From the beginning the movie quietly and sometimes ironically both emphasizes and undermines its tradition, showing its two cowboys, Ennis Del Mar (Heath Ledger) and Jack Twist (Jake Gyllenhaal), hiring on to guard a flock of sheep, usually a hated occupation in the Western. Initially strangers, they set up their camp in the Wyoming mountains and become friends, then quite suddenly, lovers, forming an odd and mostly interrupted relationship that lasts for many years.

After the sheep herding season ends, they part to follow their separate ways many miles apart, Ennis to marriage and ranch work, Jack to riding bulls in the rodeo, where he meets the woman who becomes his wife, Lureen (Anne Hathaway).
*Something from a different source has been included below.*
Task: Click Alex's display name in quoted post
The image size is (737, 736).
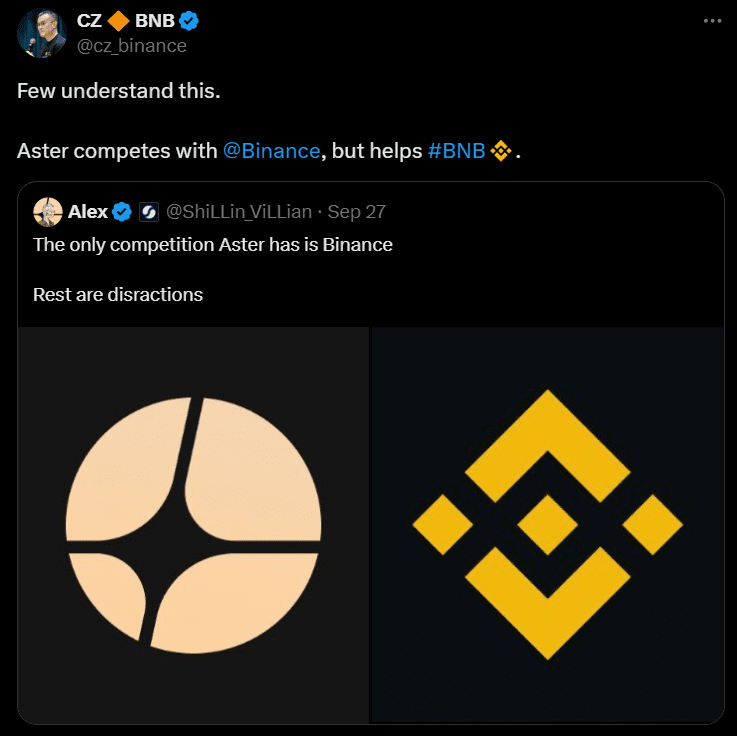Action: 88,212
Keeping in touch through sporadic postcards, they meet occasionally over the years, ostensibly to camp out and fish, in reality to recall and repeat their happiness on BrokebackMountain.

Despite their awareness of the stigma and the dangers of homosexuality in their part of the world, and the tensions within their respective marriages, the two somehow manage to maintain the relationship and the passion of their sexual connection. The movie actually, however, shows a great deal more of their separate lives rather than their time together, concentrating particularly on Ennis and his wife Alma (Michelle Williams), who discovers the truth of her husband's friendship with Jack and eventually divorces him.
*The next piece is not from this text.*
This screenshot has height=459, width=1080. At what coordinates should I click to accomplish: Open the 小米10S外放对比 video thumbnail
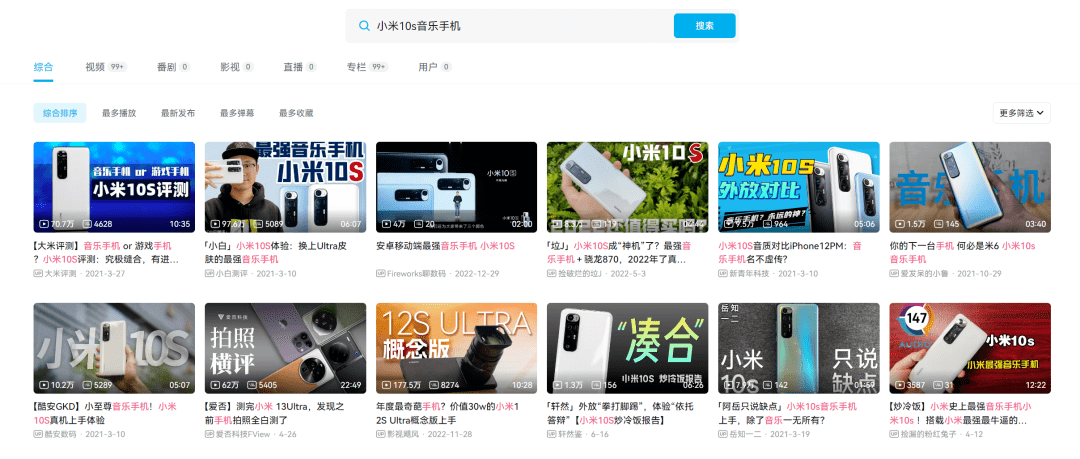pyautogui.click(x=798, y=187)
The contrast between their domestic lives and their time together constitutes the real subject and engenders the real themes of the movie, in effect juxtaposing freedom and constriction, the stunning beauty of the mountains with the stifling bourgeois comfort of Jack's marriage and the mean little town where Ennis scrapes out a living. In keeping with its tradition, the film celebrates geography and landscape, on one hand the old West of horsemen dwarfed by the immensity of endless space, majestic mountains, and stunning vistas, and on the other, the modern West of hardscrabble ranches, subsistence jobs, honky tonk saloons, house trailers, and cramped apartments above the grocery store.

Again observing its heritage, the picture works mostly through images and silence, reflected not only in its many essentially soundless scenes, but in the exceptional restraint of its actors.

In some remarkable moments, particularly in a scene where he meets Jack Twist's parents in their bleak farmhouse, Heath Ledger shows that he can speak his heart without saying a word. He emphasizes the essential loneliness of the Western and the Westerner, not only the heartbreak of love and loss, but the elegiac quality of the form, which fittingly always somehow mourns a time forever past.

Brokeback Mountain (R), directed by Ang Lee, opens Friday, January 6, at Little Theatres, Henrietta 18, and Pittsford Cinema.